### What you are asked to do
Please repeat the lines below exactly. Begin with the line containing "TRACK YOUR OVULATION (176, 2260)" and go on through the line containing "Fertility Supplements for Women (141, 2191)".

### Extracted data
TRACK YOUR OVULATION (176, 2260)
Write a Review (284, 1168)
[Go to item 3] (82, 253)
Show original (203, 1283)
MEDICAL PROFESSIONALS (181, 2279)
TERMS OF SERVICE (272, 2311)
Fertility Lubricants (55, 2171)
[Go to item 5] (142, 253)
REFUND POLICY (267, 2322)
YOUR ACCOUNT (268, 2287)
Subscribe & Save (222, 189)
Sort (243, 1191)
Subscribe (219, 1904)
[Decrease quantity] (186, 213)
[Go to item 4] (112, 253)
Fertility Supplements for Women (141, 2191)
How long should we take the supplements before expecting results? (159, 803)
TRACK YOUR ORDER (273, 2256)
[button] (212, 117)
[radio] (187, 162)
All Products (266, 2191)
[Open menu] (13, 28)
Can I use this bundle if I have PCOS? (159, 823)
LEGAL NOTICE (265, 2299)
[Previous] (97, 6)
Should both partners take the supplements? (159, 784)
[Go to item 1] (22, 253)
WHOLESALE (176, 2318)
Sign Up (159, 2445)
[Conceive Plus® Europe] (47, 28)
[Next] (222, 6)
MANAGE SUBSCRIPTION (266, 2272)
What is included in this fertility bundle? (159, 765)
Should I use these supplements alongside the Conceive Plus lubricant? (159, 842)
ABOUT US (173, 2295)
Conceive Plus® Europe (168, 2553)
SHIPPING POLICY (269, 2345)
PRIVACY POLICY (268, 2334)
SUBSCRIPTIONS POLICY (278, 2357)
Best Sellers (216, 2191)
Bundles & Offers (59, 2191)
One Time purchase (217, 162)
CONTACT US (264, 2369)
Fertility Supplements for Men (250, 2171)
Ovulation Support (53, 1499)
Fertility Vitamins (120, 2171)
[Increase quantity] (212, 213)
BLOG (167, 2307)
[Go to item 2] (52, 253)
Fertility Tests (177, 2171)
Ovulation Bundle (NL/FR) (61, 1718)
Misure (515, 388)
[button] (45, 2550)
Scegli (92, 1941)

...

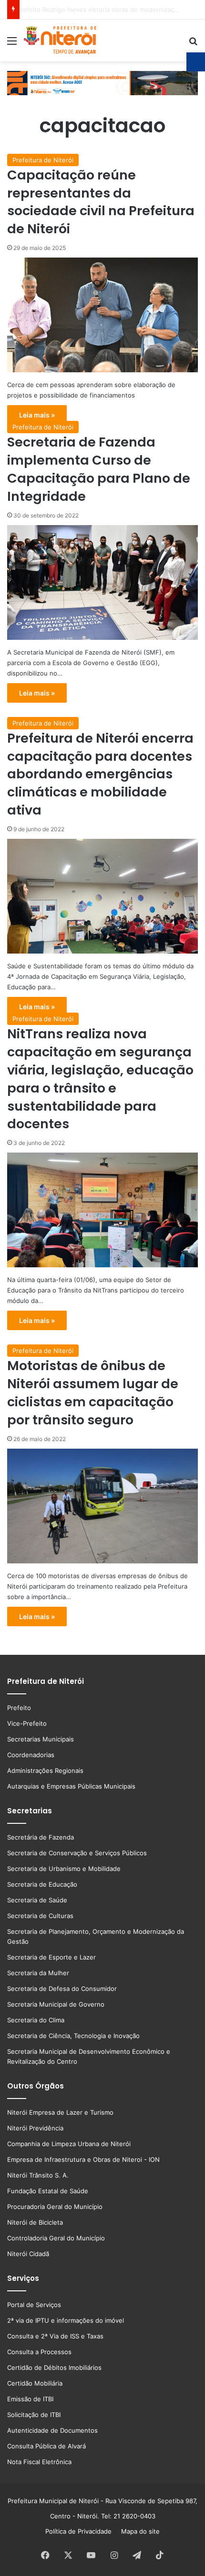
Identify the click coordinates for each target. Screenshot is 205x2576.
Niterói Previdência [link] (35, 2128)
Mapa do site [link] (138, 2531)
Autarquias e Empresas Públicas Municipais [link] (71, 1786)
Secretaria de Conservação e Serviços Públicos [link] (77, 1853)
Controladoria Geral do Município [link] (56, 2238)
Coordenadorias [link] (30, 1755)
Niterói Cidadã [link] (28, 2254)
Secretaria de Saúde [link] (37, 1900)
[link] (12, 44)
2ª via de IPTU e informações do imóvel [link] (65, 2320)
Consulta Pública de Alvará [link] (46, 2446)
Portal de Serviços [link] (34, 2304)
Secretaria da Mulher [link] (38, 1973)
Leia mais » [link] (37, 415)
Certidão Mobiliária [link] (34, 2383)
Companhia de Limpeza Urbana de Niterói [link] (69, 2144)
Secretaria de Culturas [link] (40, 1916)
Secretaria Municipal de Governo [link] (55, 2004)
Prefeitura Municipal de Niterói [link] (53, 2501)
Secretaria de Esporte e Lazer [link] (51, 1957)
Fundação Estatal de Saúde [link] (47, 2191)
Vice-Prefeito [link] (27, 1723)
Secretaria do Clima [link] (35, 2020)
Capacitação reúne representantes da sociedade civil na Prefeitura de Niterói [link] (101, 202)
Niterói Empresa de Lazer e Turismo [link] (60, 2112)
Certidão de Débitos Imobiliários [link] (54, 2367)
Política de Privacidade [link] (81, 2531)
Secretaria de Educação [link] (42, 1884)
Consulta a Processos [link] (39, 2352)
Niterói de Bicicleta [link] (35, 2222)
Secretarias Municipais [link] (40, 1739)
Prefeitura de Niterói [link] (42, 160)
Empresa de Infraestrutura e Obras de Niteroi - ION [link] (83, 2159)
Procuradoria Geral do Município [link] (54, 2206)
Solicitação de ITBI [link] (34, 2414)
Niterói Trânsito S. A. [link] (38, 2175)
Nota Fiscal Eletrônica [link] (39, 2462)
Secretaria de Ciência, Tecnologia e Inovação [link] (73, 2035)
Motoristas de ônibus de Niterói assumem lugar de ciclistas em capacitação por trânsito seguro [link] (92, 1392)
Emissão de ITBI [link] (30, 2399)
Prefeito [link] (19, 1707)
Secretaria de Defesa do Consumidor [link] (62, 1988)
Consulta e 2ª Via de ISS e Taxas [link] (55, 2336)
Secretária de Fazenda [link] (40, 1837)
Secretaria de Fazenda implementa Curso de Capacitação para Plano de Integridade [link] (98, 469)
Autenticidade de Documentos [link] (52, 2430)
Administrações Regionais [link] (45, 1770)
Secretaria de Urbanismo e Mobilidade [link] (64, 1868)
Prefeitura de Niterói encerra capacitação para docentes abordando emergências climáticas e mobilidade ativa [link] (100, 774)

### Finished exercise
TRACK YOUR OVULATION (176, 2260)
Write a Review (284, 1168)
[Go to item 3] (82, 253)
Show original (203, 1283)
MEDICAL PROFESSIONALS (181, 2279)
TERMS OF SERVICE (272, 2311)
Fertility Lubricants (55, 2171)
[Go to item 5] (142, 253)
REFUND POLICY (267, 2322)
YOUR ACCOUNT (268, 2287)
Subscribe & Save (222, 189)
Sort (243, 1191)
Subscribe (219, 1904)
[Decrease quantity] (186, 213)
[Go to item 4] (112, 253)
Fertility Supplements for Women (141, 2191)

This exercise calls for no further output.